Oct. 1 (UPI) -- A Swedish court Monday found a French photographer -- whose connection to the Swedish Academy resulted in the delay of this year's Nobel Prize in literature -- guilty of rape.
The Stockholm district court reached a unanimous verdict to sentence Jean-Claude Arnault, 72, to the minimum sentence of two years in prison, The Guardian reported.
Judge Gudrun Antemar said there was "sufficient evidence, consisting mainly of statements during the trial by the injured party and several witnesses," to convict Arnault on one of two counts of rape he faced.
Public prosecutor Christina Voigt called for Arnault to be sentenced to three years in prison, short of the maximum sentence of six years.
He was found guilty of rape for forcing a woman to engage in oral sex and intercourse in a Stockholm apartment on Oct. 5, 2011, but was acquitted on charges that he raped her again two months later.

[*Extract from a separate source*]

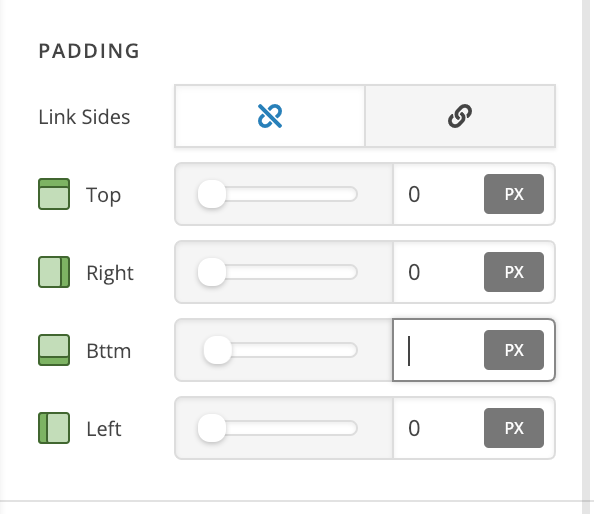Click the Top padding icon
The width and height of the screenshot is (594, 514).
[54, 194]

Arnault's lawyer, Björn Hurtig, said his client denies all charges against him, saying they were based on fundamentally flawed evidence, and that he would appeal the ruling.
Arnault's wife, Katarina Frostenson, was a member of the Swedish Academy -- the body that awards the Nobel literature prize -- and many of the 18 women who came forward with sexual assault charges against Arnault said the assaults took place on academy property.
The academy said it was informed about accusations of sexual assault against Arnault in 1996, but took no action.
Eight women filed formal legal complaints, but seven of the cases were dropped as they either exceeded the statute of limitations or lacked necessary evidence.
Seven of the academy's 18 members, including Frostenson, resigned in April after the allegations.